I guess I was triggered? A little? I dunno, I feel like “trigger” is (or should be) a fairly sacred term that I’m not sure if I’m comfortable applying to myself. A lot of folks who have PTSD who get triggered have reactions that are a whole lot worse than I’m having this evening, so I don’t want to claim it inappropriately or disrespect people who have triggers by using it flippantly.
Anyway. Just getting some of my thoughts out there.
I don’t feel compelled to harm myself in any way right now. But since I did it so close to my birthday, I get pretty reflective in the few days following it until the day itself passes. Last year was the big ten year mark since I survived it, and I was in a pretty dark place leading up to it for various Real Life Grown-Up Problems reasons.
I was at my most depressed that I’ve been since I was 16. I was incredibly unhappy in my career and pretty much all of my relationships were kind of shaky. At the time, I was just starting up work on my reboot of The Hues, so I’d been thinking about that period of my life a whole lot and trudging up some pretty dark memories of who I was and how I felt at that time. It was making me feel pretty weird in the head.
I think that very thing is one of the factors in why I put off The Hues for so long; it would necessitate looking back at my drawings and scribbles from back then, remembering very acutely what was going on in the background of every drawing.
When I got back home tonight, I went looking through some of my old things. I kept a box of knicknacks and things from high school and found some photos of me from when I was in the musical that year. I’m smiling in them, but I remember exactly how I felt when those photos were taken, and how much pain I was in. I read my diary from back then, all the entries around the attempt, all the writing about my first loves and my dreams and the notion that I would be friends with all these people forever and ever.
In my diary, I found a photo of me with my first boyfriend, the one who would later break up with me, telling me that I only wanted a boyfriend to say that I had one, which ruined me for YEARS afterward, thinking I was asexual and undesirable, when really I was afraid of being rejected, being slut-shamed by my family the way they did my oldest sister for so many years, afraid of letting anyone see my body in any sexual way because what was WRONG with them? Why would anyone ever want someone who looked like me?

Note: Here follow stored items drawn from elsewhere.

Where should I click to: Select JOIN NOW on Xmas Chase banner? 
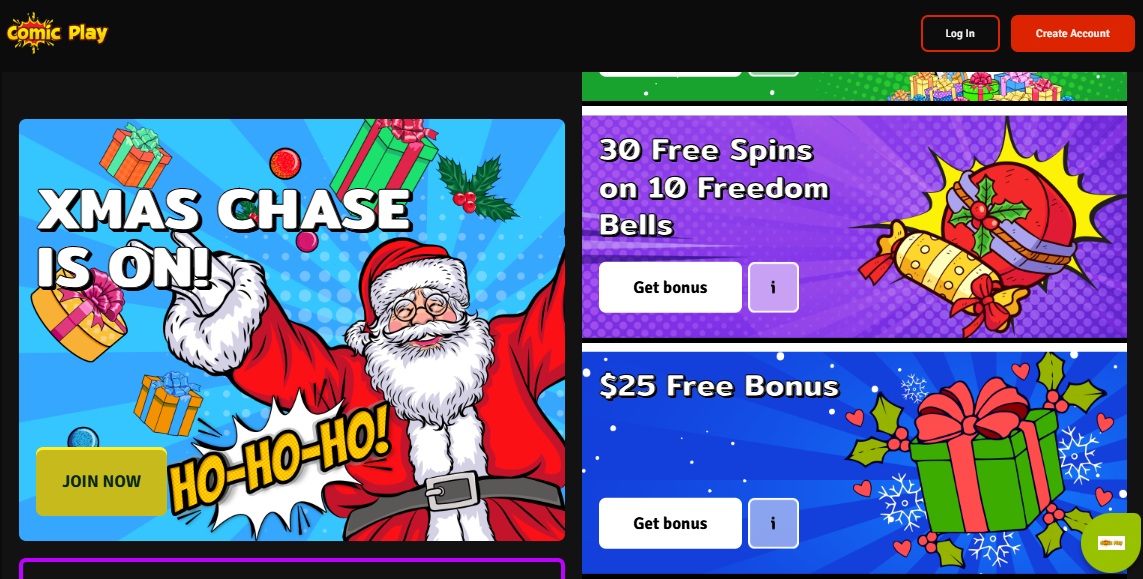(101, 481)
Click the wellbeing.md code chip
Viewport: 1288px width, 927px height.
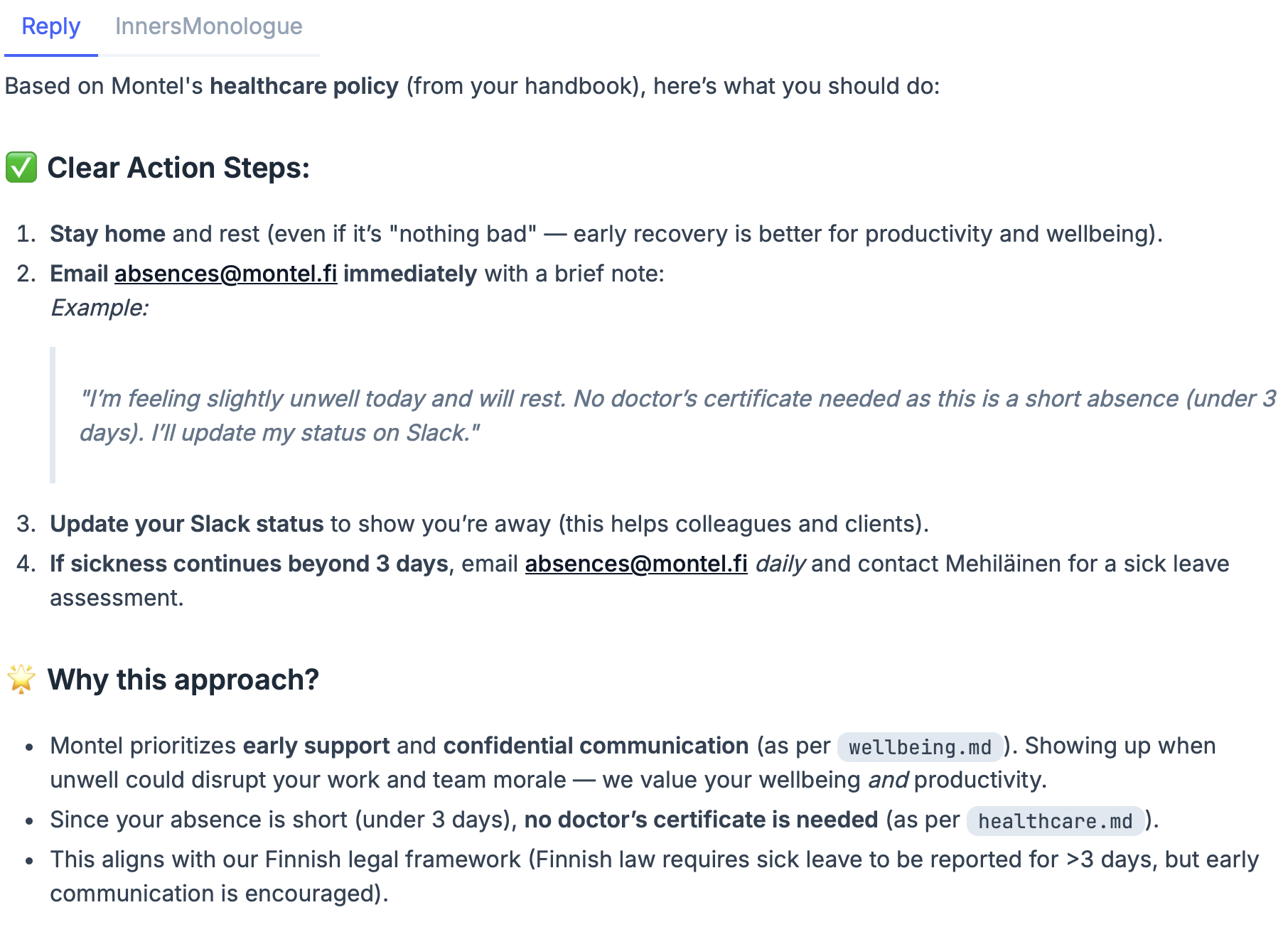click(919, 747)
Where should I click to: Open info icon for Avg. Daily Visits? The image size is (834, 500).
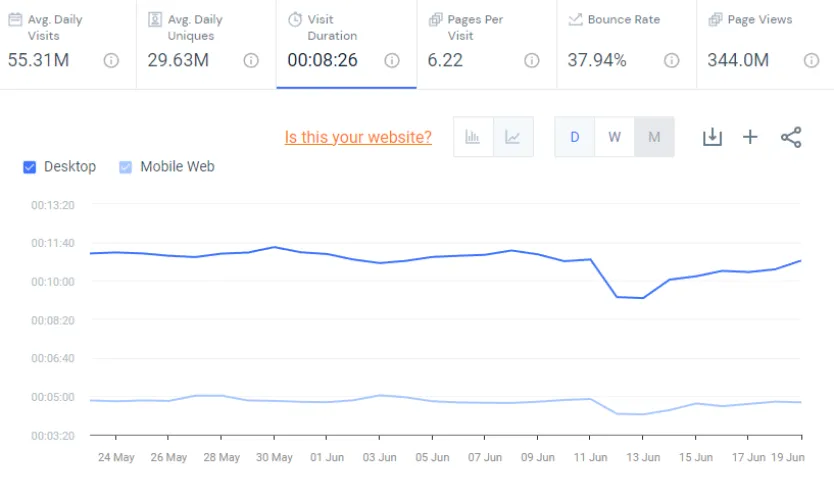tap(112, 60)
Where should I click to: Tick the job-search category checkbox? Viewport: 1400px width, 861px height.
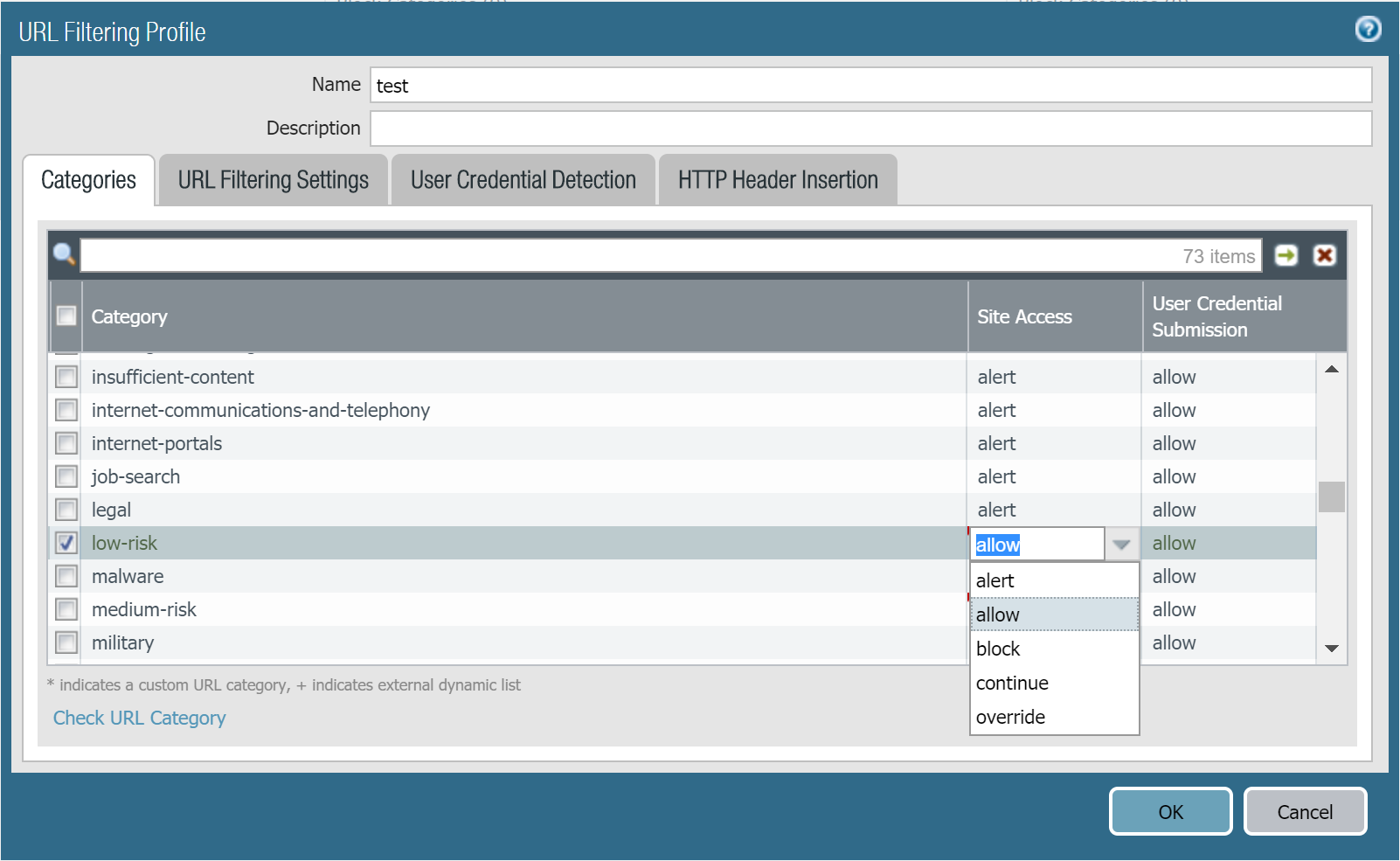pos(66,476)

The last time I spoke to him was about four years ago, when he tried to apologize for everything. He said he considered his bumbled relationship with me to be his greatest personal failure, to which all I can say is… good. His words fucked me up for a really long time, and I can’t think about him without thinking about the worst period of my life. There is certain music I still can’t listen to because of all that.
I’ve survived a lot in 11 years. I’ve fallen in love, earned a degree, made art I’m proud of, made art I’m not so proud of, built a life with a partner I trust, lost jobs, lost a lot of sleep, and gained a lot of perspective on the way. Sometimes all that pain is dim and distant, other times it sneaks up on me and jabs me in the ribcage unexpectedly.
Chris says he often forgets that I attempted, since I was so well-adjusted and together when we first met; he never would have guessed. But it was one of the first things I told him about me, once I was certain that we were going to have a serious relationship. It’s something that most people don’t know about me.
I may have just turned 27, but tonight I felt 16 again, for just a little while. If I could go back in time and talk to myself then, I don’t know where I’d begin to tell her everything she would accomplish, but I’d just want to give her a hug and weep for her.
Every couple years, I get especially broody and reflective on this time in my life, and I’ll go poking into old IM logs and LJ entries for no good reason, reliving all the young, fluttery love and pain and angst. Tonight, it’s a little bit of much-needed catharsis, and while I don’t think that this is definitely me closing that chapter of my life once and for all, to begin a new one (because really, do we ever completely escape that kind of pain?) I do think I can tuck it back into its box to hibernate for awhile.
It gets better, but not without a lot of work.